◆ Directions for this task: Copy the following material line for line, without any changes.

◆ Supplied entries:
>>>>>

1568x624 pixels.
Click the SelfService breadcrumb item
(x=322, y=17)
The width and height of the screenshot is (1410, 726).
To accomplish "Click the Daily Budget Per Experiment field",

<<<<<

◆ Answer to the exercise:
1568x624 pixels.
Click the SelfService breadcrumb item
(x=322, y=17)
The width and height of the screenshot is (1410, 726).
To accomplish "Click the Daily Budget Per Experiment field",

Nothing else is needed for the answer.